Streifzug durch die Hood

Nach einer unruhigen Nacht, der Sturm zerrte beharrlich an dem großen, weißgestrichenen Holzhaus, begann Tag 1 in Bodø. Meine Unterkunft lag inmitten eines, für Norwegen so typischen, Wohngebietes, mit vielen bunten Holzhäusern und verschneiten Straßen. Dennoch war ich nach wenigen Minuten Fußweg im Zentrum der 50.000 Einwohnerstadt, die mit zahlreichen Bars, Hotels, Büros und einer Universität das wirtschaftliche sowie kulturelle Zentrum der Region Nordland und zugleich das Tor zu den Lofoten ist. Dick eingepackt stapfte ich los, um das Stadtzentrum und den Hafen zu erkunden.
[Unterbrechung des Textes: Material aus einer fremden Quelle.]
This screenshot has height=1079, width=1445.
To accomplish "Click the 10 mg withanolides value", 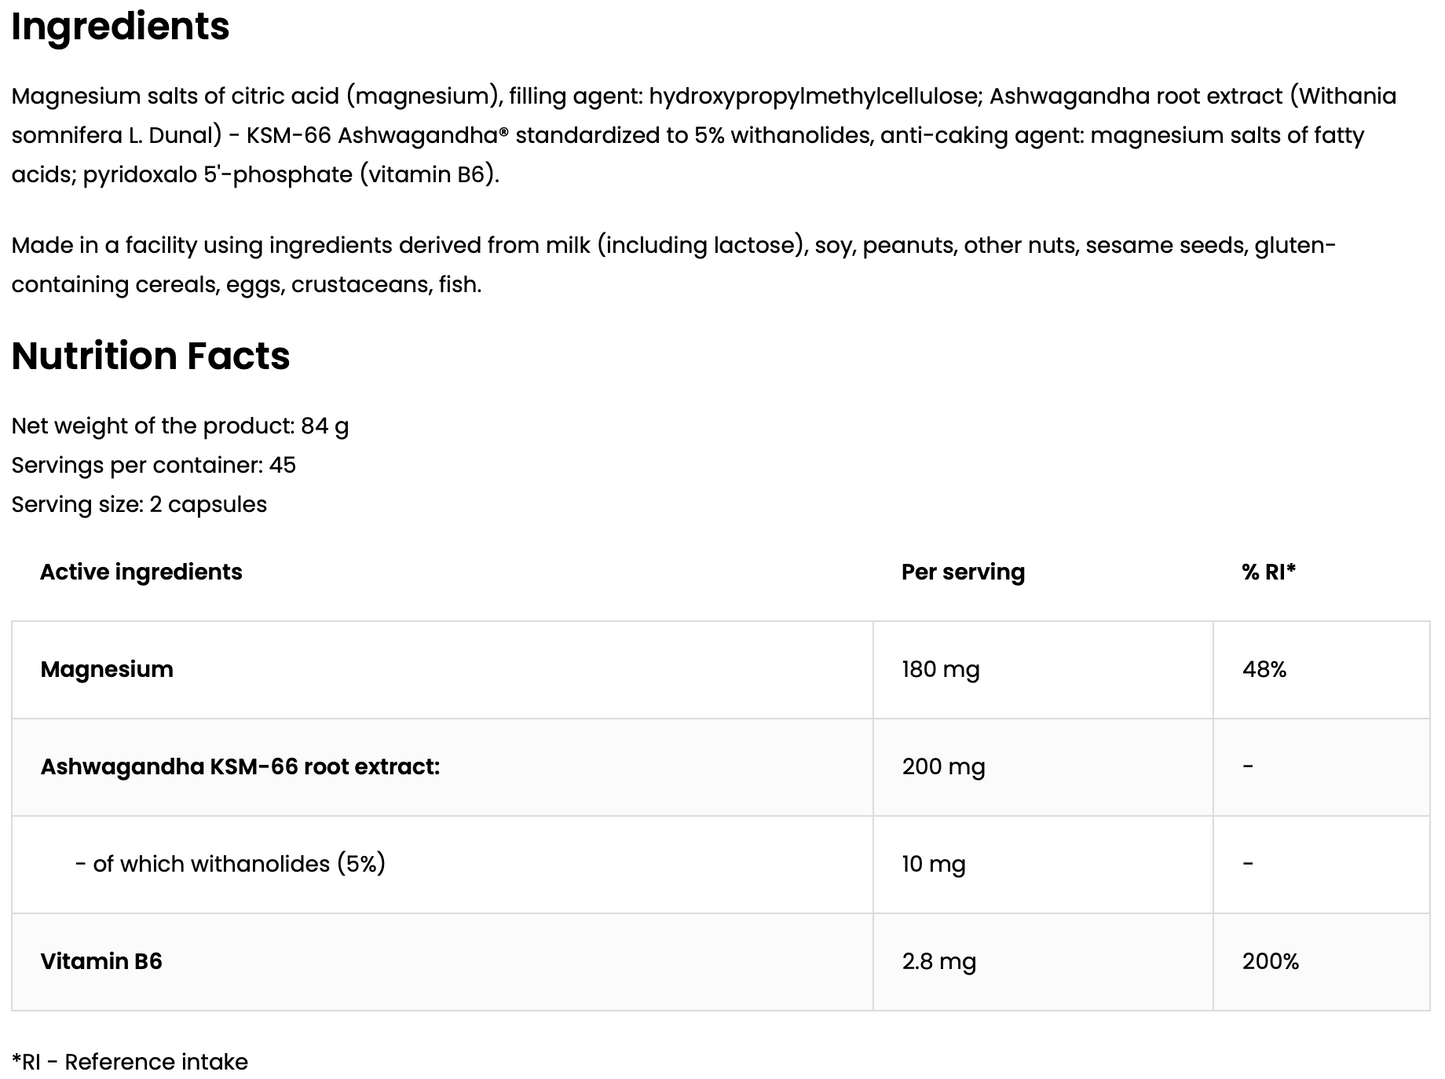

Als pflichtbewusster Tourist hielt ich mich an den empfohlenen Pinguin-Gang: Ich ging leicht nach vorne gebeugt, damit das winterliche Michellin-Männchen nicht auf dem Eis ausgleitet und sich den Steiß prellt. Das war optisch vielleicht nicht der Brüller, von der Geschwindigkeit her ernüchternd, aber es funktionierte bestechend gut.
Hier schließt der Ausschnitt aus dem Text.